- EXERCISE A -
List the three adjectives that the passage about Berlin uses to describe the approach he regularly calls for.
- EXERCISE B -
According to the passage about Berlin, when did he leave Latvia?
- EXERCISE C -
From the passage about Berlin, return the text from "Two sources feed" up to and including "and Jewish soul.".

In both “Two Concepts” and “The Hedgehog,” Berlin left little doubt where his sympathy lay: with pluralistic liberty and with the fox or the diversity of knowledge. These commitments infuse all his work. Berlin champions the pluralism of knowledge and decries what he considers its opposite: total visions that suppress individual differences and finally individuals themselves. He regularly calls for the ad hoc, skeptical and pluralistic approach. To put it differently: Berlin’s writings cluster around the issue of totalitarianism. He is the philosophical doyen of pluralism and anti-totalitarianism.

Two sources feed his philosophical pluralism. By his training in British philosophy, Berlin instinctively distrusts grand theories. In his prose and pose, he is a consummate English thinker. By his personal history, Berlin is something else. “I am still a Russian Jew from Riga,” he has remarked, “that is how I was born and that is who I will be to the end of my life.” Berlin left Latvia as a boy right after the Bolshevik Revolution. Other members of his extended family succumbed to Nazism. These fateful experiences give rise to Berlin’s lifelong grappling with totalitarianism. He is an Oxford don with a Russian and Jewish soul.

- DATA RECORDS -
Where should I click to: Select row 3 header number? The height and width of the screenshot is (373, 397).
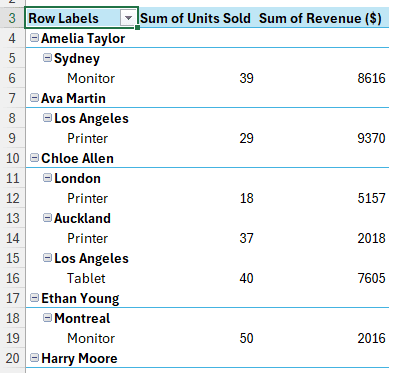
==
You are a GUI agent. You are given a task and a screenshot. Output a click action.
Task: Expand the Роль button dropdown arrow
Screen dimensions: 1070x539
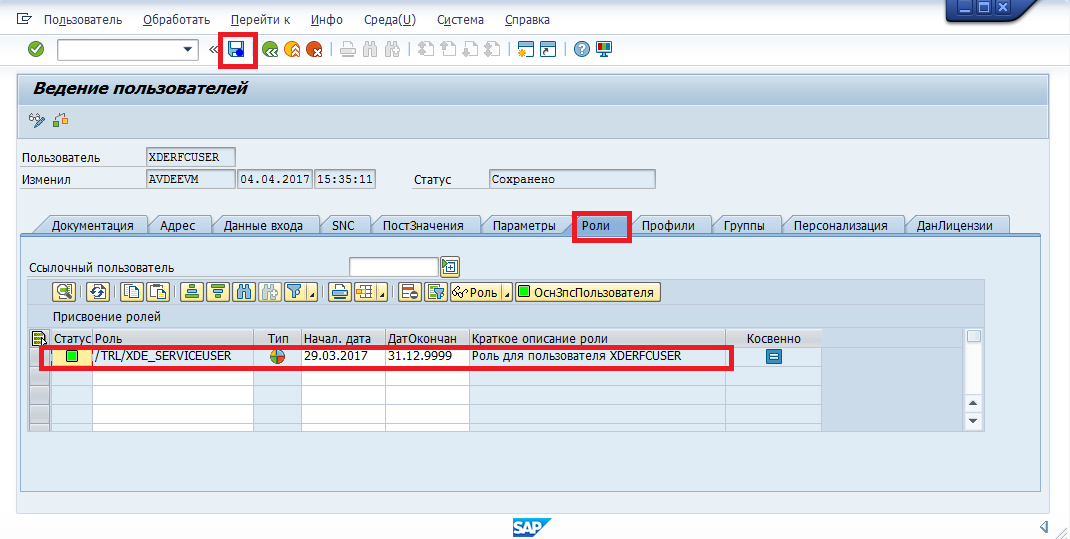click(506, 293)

- FULL ANSWER A -
ad hoc
skeptical
pluralistic

- FULL ANSWER B -
As a boy, right after the Bolshevik Revolution.

- FULL ANSWER C -
Two sources feed his philosophical pluralism. By his training in British philosophy, Berlin instinctively distrusts grand theories. In his prose and pose, he is a consummate English thinker. By his personal history, Berlin is something else. “I am still a Russian Jew from Riga,” he has remarked, “that is how I was born and that is who I will be to the end of my life.” Berlin left Latvia as a boy right after the Bolshevik Revolution. Other members of his extended family succumbed to Nazism. These fateful experiences give rise to Berlin’s lifelong grappling with totalitarianism. He is an Oxford don with a Russian and Jewish soul.